Xian-Peng Zhang, Chuanchang Zeng, Zhen-Biao Yang, Jose Carlos Egues, Yugui Yao

Abstract

Nondemolition protocols use ancilla qubits to identify the fragile quantum state of a qubit without destroying its encoded information, thus playing a crucial role in nondestructive quantum measurements particularly relevant for quantum error correction. However, the multitude of ancilla preparations, information transfers, and ancilla measurements in these protocols create an intrinsic overhead for information processing.

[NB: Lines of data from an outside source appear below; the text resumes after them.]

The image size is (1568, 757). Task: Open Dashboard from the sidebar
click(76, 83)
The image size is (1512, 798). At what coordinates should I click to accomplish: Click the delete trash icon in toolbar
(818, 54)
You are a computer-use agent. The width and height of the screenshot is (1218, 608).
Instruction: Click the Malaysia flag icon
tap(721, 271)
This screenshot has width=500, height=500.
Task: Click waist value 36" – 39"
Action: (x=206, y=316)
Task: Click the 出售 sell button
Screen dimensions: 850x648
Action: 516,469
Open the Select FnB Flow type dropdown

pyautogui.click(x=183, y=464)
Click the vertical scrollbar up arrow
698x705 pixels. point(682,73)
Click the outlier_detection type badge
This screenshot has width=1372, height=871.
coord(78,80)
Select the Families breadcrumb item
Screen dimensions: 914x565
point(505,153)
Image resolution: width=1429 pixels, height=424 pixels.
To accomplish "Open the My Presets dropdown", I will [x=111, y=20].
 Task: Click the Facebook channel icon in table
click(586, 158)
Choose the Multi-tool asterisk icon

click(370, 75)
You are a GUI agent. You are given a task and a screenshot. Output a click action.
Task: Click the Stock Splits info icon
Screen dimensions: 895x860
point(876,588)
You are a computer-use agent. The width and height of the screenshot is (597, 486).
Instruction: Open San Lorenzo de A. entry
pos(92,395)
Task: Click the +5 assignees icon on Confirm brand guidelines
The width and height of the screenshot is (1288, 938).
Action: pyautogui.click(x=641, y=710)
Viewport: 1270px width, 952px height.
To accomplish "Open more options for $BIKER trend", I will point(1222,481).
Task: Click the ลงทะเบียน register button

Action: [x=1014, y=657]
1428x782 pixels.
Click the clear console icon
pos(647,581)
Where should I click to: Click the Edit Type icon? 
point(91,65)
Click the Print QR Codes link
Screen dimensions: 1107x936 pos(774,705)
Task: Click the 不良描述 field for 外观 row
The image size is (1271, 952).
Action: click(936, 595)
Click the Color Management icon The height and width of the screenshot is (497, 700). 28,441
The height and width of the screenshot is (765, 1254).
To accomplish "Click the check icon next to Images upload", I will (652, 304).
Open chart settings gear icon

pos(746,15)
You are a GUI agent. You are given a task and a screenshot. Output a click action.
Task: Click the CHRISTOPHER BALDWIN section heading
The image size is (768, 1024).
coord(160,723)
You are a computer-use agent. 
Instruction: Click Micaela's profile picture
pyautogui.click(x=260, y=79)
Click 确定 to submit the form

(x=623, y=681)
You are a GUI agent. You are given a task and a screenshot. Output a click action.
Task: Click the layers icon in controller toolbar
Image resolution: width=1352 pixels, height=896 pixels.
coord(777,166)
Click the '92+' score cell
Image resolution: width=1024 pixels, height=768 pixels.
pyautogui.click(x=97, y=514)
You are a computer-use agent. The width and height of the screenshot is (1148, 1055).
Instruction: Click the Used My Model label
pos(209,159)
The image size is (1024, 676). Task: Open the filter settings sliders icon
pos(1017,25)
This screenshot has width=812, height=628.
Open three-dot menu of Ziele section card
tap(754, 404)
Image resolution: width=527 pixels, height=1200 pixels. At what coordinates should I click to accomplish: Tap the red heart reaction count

Here we consider an Andreev qubit defined in a quantum-dot Josephson junction and show that the macroscopic time-dependent oscillatory supercurrent arising from the quantum interference of the many-body eigenstates, can be used to probe the qubit itself-arbitrarily close to the nondestructive limit-under currently available experimental capabilities. This readout of arbitrary superposition states of Andreev qubits avoids ancillae altogether and significantly reduces experimental overhead as no repetitive qubit reinitialization is needed. Our prediction of an AC-like Josephson effect without an applied external voltage, which enables the nondestructive qubit readout, is a unique macroscopic manifestation of the microscopic dynamics of the Andreev quantum state. Our findings should have an unprecedented impact on advancing research and applications involving Andreev dots, thus positioning them as promising qubit contenders for quantum processing and technologies.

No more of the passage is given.